Thursday, 25 November 2010

The girls watch the boys

So there we were, swimming up and down rather leisurely, in an indoor pool all to ourselves and bathed in soft blue light. The Book Club girls on tour, enjoying the hospitality of Darling Loggins who is still living in her rented cottage on a campsite on the coast while her wooden house takes shape on the hill back in The Enchanted Village.

Outside, the skies were clear, sprinkled liberally with sharp constellations: the eyes of Cancer, the horns of Taurus. Up country and down in Cornwall they've had snow. But here in Dorset we had one of those beautiful, cold winter days where the sky is blue and the light seems like it's been imported from Photoshop.

In the sauna, we got fired up and pulled apart the book we'd been reading (Sister), all agreeing we were either irritated, puzzled or underwhelmed. Which was reassuring, because you never really know if people are on the same wavelength as you.

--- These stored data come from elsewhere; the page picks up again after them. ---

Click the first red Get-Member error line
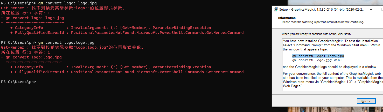Screen dimensions: 383x112 (x=63, y=8)
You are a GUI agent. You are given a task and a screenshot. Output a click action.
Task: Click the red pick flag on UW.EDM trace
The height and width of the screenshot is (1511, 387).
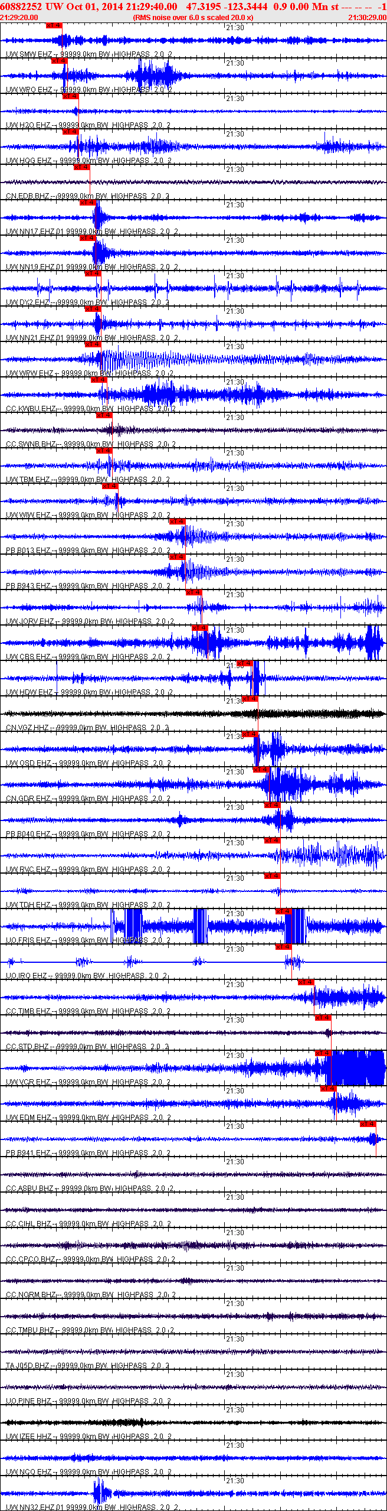(x=328, y=1089)
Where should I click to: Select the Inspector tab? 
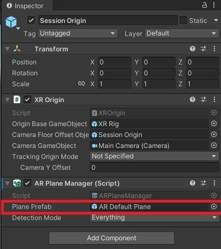tap(25, 5)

We dined on vegetable curry and pears poached in cider, compared books-we-have-loved (my five all either had child protagonists or lead characters with childlike qualities - Jay Gatsby and William Boot from Scoop - what does that tell you?) and then toddled off home when Mr Loggins came back early from the pub and declared he was off to bed.

Back in The Enchanted Village, the boys are still in the pub, up to their necks in bar billiards. There's Mr Champagne-Charlie dressed in pullover and yellow tie just potting a white, Mr Sheepwash talking about cricket, Nobby Odd-Job keeping score, Mr Putter sulking on the sofa and a new recruit, Ernest, smiling inanely behind a bushy white beard as he tries to take it all in.

And who is taking the lead on rousing the troops out of their snooker slumber? It's Mr Grigg bawling out instructions from the sidelines.

'Oh, hello baby,' he says when I walk in. He's got that stupid 'when-I-say-I've-had-three-pints-of-cider-I-really-mean-seven' look on his face. His beaming grin reminds me of an old friend from primary school who could never tell a lie without his nostrils flaring.

I think of the girls' discussion in the sauna and then look at the boys - we were a scene from a winning film at Cannes and they're Last of the Summer Wine playing doubles.

That's about it.

Love Maddie x


  1. Too, too true - although they are often just a scene from a frat house comedy!

  2. Love it! I think my husband would fall into the "Last of the Summer Wine" category, too.

    CJ xx

  3. Having The Last of the Summer Wine running constantly in one's household and village sounds very attractive to me.